[What to work on]: Please print each of the records below word for word, from first to last.

begin

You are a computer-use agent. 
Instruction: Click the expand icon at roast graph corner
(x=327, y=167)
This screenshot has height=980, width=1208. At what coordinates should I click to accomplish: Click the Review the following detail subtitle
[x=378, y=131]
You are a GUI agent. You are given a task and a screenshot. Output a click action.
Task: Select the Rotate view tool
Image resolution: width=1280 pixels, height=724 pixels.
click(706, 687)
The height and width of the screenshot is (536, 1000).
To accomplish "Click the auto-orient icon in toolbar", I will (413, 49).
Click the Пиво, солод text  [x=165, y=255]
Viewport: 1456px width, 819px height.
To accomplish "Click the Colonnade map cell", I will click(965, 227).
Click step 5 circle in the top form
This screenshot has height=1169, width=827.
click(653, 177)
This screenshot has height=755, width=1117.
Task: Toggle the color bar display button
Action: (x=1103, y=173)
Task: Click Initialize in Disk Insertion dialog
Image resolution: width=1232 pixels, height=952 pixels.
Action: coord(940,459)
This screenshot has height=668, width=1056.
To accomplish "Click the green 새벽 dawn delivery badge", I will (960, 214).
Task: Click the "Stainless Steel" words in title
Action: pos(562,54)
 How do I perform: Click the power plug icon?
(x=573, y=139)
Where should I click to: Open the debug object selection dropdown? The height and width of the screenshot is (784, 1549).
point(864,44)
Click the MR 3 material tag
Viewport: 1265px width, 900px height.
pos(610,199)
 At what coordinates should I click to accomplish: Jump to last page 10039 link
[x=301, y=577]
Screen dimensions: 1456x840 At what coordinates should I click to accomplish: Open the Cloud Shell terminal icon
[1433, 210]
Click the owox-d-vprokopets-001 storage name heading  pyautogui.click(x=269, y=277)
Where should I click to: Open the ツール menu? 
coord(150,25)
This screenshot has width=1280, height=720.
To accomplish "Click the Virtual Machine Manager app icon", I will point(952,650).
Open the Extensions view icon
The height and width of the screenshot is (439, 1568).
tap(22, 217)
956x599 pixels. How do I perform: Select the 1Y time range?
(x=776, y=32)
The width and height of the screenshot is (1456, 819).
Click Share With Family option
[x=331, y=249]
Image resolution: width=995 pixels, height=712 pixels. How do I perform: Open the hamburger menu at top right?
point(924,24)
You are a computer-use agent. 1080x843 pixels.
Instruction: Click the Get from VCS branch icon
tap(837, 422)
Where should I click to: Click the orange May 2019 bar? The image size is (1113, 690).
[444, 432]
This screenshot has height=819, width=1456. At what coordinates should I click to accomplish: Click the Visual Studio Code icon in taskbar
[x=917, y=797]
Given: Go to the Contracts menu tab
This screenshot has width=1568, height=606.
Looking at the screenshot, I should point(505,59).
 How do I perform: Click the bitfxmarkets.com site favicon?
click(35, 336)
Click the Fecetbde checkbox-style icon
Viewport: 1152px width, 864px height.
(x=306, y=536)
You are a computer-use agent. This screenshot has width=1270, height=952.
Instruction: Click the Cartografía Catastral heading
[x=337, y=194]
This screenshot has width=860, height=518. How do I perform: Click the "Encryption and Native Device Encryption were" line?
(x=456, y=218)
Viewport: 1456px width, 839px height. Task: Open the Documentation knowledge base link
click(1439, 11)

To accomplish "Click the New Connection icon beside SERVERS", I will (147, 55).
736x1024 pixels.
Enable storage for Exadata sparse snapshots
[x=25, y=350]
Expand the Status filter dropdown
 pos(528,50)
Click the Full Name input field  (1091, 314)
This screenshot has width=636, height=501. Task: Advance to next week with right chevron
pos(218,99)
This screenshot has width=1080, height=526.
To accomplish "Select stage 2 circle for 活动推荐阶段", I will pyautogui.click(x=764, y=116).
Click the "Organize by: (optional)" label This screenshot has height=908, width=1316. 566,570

end

[Task response]:
You are a computer-use agent. 
Instruction: Click the expand icon at roast graph corner
(x=327, y=167)
This screenshot has height=980, width=1208. At what coordinates should I click to accomplish: Click the Review the following detail subtitle
[x=378, y=131]
You are a GUI agent. You are given a task and a screenshot. Output a click action.
Task: Select the Rotate view tool
Image resolution: width=1280 pixels, height=724 pixels.
click(706, 687)
The height and width of the screenshot is (536, 1000).
To accomplish "Click the auto-orient icon in toolbar", I will (413, 49).
Click the Пиво, солод text  [x=165, y=255]
Viewport: 1456px width, 819px height.
To accomplish "Click the Colonnade map cell", I will click(965, 227).
Click step 5 circle in the top form
This screenshot has height=1169, width=827.
click(653, 177)
This screenshot has height=755, width=1117.
Task: Toggle the color bar display button
Action: (x=1103, y=173)
Task: Click Initialize in Disk Insertion dialog
Image resolution: width=1232 pixels, height=952 pixels.
Action: coord(940,459)
This screenshot has height=668, width=1056.
To accomplish "Click the green 새벽 dawn delivery badge", I will (960, 214).
Task: Click the "Stainless Steel" words in title
Action: pos(562,54)
 How do I perform: Click the power plug icon?
(x=573, y=139)
Where should I click to: Open the debug object selection dropdown? The height and width of the screenshot is (784, 1549).
point(864,44)
Click the MR 3 material tag
Viewport: 1265px width, 900px height.
pos(610,199)
 At what coordinates should I click to accomplish: Jump to last page 10039 link
[x=301, y=577]
Screen dimensions: 1456x840 At what coordinates should I click to accomplish: Open the Cloud Shell terminal icon
[1433, 210]
Click the owox-d-vprokopets-001 storage name heading  pyautogui.click(x=269, y=277)
Where should I click to: Open the ツール menu? 
coord(150,25)
This screenshot has width=1280, height=720.
To accomplish "Click the Virtual Machine Manager app icon", I will point(952,650).
Open the Extensions view icon
The height and width of the screenshot is (439, 1568).
tap(22, 217)
956x599 pixels. How do I perform: Select the 1Y time range?
(x=776, y=32)
The width and height of the screenshot is (1456, 819).
Click Share With Family option
[x=331, y=249]
Image resolution: width=995 pixels, height=712 pixels. How do I perform: Open the hamburger menu at top right?
point(924,24)
You are a computer-use agent. 1080x843 pixels.
Instruction: Click the Get from VCS branch icon
tap(837, 422)
Where should I click to: Click the orange May 2019 bar? The image size is (1113, 690).
[444, 432]
This screenshot has height=819, width=1456. At what coordinates should I click to accomplish: Click the Visual Studio Code icon in taskbar
[x=917, y=797]
Given: Go to the Contracts menu tab
This screenshot has width=1568, height=606.
Looking at the screenshot, I should point(505,59).
 How do I perform: Click the bitfxmarkets.com site favicon?
click(35, 336)
Click the Fecetbde checkbox-style icon
Viewport: 1152px width, 864px height.
(x=306, y=536)
You are a computer-use agent. This screenshot has width=1270, height=952.
Instruction: Click the Cartografía Catastral heading
[x=337, y=194]
This screenshot has width=860, height=518. How do I perform: Click the "Encryption and Native Device Encryption were" line?
(x=456, y=218)
Viewport: 1456px width, 839px height. Task: Open the Documentation knowledge base link
click(1439, 11)

To accomplish "Click the New Connection icon beside SERVERS", I will (147, 55).
736x1024 pixels.
Enable storage for Exadata sparse snapshots
[x=25, y=350]
Expand the Status filter dropdown
 pos(528,50)
Click the Full Name input field  (1091, 314)
This screenshot has width=636, height=501. Task: Advance to next week with right chevron
pos(218,99)
This screenshot has width=1080, height=526.
To accomplish "Select stage 2 circle for 活动推荐阶段", I will pyautogui.click(x=764, y=116).
Click the "Organize by: (optional)" label This screenshot has height=908, width=1316. 566,570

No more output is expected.